**Data for processing**
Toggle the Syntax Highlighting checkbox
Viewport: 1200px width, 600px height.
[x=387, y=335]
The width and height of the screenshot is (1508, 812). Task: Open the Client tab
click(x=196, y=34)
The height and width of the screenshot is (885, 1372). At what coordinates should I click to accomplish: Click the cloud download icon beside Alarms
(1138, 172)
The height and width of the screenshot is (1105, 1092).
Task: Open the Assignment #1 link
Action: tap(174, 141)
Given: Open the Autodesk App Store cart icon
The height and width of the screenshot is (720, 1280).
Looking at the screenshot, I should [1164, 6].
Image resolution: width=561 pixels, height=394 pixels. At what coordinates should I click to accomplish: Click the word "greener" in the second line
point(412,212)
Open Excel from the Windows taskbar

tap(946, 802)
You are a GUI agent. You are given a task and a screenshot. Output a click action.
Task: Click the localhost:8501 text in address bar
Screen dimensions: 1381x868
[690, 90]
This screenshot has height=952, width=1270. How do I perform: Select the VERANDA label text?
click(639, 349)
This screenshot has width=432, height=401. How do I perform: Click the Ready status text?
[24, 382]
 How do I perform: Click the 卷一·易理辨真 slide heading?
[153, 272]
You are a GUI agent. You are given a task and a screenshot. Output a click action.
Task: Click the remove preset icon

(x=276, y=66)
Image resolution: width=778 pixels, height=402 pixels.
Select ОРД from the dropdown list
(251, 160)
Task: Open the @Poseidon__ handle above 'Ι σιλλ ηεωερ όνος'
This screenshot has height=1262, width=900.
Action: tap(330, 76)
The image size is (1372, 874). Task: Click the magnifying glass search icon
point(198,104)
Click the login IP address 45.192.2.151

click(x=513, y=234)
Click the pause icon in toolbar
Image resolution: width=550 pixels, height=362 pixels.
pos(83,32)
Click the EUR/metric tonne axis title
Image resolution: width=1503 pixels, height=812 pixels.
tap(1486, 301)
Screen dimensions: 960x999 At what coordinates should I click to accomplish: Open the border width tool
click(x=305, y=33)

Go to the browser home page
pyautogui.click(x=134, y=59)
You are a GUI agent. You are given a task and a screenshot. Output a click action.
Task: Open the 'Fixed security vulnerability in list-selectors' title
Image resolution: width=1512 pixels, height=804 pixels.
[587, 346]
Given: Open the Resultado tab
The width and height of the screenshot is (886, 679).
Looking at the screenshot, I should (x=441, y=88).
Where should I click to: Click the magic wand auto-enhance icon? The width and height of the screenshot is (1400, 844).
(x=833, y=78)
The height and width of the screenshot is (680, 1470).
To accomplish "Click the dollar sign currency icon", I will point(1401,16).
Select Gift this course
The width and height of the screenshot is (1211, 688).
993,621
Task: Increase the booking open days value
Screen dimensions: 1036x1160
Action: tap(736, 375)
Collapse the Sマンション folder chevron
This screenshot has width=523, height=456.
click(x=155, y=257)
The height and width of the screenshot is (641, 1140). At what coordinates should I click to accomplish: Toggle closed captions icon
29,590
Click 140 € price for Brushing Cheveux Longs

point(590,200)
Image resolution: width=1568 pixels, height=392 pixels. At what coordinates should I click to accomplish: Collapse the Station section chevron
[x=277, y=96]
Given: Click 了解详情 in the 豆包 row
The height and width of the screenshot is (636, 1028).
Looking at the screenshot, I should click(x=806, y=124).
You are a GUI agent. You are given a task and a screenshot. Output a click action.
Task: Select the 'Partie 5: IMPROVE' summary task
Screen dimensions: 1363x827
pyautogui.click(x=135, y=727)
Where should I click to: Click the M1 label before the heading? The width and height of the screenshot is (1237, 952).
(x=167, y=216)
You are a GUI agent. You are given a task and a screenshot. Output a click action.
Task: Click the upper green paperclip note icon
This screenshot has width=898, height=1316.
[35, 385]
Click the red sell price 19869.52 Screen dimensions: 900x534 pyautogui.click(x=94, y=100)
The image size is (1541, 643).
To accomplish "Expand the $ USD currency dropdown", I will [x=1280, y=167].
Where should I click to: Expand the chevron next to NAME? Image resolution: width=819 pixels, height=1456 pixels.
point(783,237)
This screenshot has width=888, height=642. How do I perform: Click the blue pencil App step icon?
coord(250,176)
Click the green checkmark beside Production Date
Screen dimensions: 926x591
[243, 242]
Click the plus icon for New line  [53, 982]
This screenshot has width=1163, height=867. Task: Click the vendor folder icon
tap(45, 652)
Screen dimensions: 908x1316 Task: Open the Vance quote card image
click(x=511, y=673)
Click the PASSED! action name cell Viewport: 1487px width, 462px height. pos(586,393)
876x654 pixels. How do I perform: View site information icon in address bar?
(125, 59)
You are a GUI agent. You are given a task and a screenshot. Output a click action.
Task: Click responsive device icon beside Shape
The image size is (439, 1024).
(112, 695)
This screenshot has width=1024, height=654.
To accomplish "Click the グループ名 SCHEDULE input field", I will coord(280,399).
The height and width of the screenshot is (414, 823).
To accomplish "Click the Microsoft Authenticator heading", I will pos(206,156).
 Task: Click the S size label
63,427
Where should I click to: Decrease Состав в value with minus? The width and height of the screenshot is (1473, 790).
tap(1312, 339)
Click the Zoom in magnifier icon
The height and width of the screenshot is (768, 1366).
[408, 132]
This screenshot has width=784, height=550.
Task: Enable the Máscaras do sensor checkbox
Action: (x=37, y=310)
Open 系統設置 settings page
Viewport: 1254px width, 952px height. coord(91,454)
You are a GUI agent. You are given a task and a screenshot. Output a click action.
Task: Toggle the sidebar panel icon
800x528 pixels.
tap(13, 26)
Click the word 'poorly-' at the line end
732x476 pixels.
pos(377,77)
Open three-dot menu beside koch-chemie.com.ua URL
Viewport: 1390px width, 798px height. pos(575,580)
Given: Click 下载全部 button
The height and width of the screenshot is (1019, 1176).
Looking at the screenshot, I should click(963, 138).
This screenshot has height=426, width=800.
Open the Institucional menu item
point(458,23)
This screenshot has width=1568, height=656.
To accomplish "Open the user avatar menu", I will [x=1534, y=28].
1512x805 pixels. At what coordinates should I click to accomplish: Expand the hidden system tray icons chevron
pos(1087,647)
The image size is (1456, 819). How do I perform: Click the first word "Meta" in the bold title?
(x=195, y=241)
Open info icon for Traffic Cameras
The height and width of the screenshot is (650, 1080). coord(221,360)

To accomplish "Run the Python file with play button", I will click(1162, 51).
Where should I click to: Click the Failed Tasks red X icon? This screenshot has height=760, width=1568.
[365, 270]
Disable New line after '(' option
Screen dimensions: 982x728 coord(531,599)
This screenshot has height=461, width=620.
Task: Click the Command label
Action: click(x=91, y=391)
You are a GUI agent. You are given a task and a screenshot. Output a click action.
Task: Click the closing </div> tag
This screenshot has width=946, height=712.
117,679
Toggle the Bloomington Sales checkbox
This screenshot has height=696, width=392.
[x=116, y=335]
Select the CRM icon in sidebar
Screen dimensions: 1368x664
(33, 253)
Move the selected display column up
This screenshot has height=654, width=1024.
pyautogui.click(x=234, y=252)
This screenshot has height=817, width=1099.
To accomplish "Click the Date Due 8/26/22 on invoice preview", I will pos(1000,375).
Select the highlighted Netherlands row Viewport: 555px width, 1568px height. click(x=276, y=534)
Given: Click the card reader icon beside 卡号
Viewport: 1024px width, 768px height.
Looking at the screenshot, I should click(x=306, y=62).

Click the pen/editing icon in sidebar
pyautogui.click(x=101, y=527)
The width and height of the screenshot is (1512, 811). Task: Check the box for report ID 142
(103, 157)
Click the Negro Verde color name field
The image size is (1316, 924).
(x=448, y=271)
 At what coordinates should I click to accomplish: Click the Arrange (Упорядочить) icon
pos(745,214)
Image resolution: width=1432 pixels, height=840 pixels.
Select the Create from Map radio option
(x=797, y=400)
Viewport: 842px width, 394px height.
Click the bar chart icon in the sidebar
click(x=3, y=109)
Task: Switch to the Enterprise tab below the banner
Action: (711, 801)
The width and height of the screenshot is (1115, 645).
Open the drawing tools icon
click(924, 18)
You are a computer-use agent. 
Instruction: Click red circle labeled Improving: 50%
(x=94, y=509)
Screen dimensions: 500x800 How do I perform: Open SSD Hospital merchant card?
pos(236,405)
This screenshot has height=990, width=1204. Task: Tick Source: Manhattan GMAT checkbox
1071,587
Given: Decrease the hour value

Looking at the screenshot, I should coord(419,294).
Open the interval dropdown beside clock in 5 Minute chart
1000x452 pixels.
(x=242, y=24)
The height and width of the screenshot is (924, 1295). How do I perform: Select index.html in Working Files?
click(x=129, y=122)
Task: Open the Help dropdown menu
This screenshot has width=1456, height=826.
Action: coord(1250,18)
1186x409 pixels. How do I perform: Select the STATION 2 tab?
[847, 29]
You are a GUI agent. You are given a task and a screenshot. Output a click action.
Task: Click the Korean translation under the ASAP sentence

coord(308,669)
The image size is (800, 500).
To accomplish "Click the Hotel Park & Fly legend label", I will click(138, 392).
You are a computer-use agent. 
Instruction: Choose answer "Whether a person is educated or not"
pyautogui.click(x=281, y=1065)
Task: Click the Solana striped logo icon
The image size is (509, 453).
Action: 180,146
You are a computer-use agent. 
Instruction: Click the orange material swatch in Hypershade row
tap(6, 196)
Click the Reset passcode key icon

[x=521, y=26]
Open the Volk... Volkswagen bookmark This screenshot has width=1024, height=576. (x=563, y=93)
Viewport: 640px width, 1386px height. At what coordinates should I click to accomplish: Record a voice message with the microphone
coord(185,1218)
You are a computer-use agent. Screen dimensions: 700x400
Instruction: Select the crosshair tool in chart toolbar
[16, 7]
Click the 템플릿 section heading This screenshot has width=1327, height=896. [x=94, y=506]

**The task**
Edit the lines from the one containing "Image resolution: width=778" down to the one containing "(x=833, y=78)", changing "dropdown list" to "drop-down menu" and leaving everything else the same. Return only those lines.

**Solution to the problem**
Image resolution: width=778 pixels, height=402 pixels.
Select ОРД from the drop-down menu
(251, 160)
Task: Open the @Poseidon__ handle above 'Ι σιλλ ηεωερ όνος'
This screenshot has height=1262, width=900.
Action: tap(330, 76)
The image size is (1372, 874). Task: Click the magnifying glass search icon
point(198,104)
Click the login IP address 45.192.2.151

click(x=513, y=234)
Click the pause icon in toolbar
Image resolution: width=550 pixels, height=362 pixels.
pos(83,32)
Click the EUR/metric tonne axis title
Image resolution: width=1503 pixels, height=812 pixels.
tap(1486, 301)
Screen dimensions: 960x999 At what coordinates should I click to accomplish: Open the border width tool
click(x=305, y=33)

Go to the browser home page
pyautogui.click(x=134, y=59)
You are a GUI agent. You are given a task and a screenshot. Output a click action.
Task: Open the 'Fixed security vulnerability in list-selectors' title
Image resolution: width=1512 pixels, height=804 pixels.
[587, 346]
Given: Open the Resultado tab
The width and height of the screenshot is (886, 679).
Looking at the screenshot, I should (x=441, y=88).
Where should I click to: Click the magic wand auto-enhance icon? The width and height of the screenshot is (1400, 844).
(x=833, y=78)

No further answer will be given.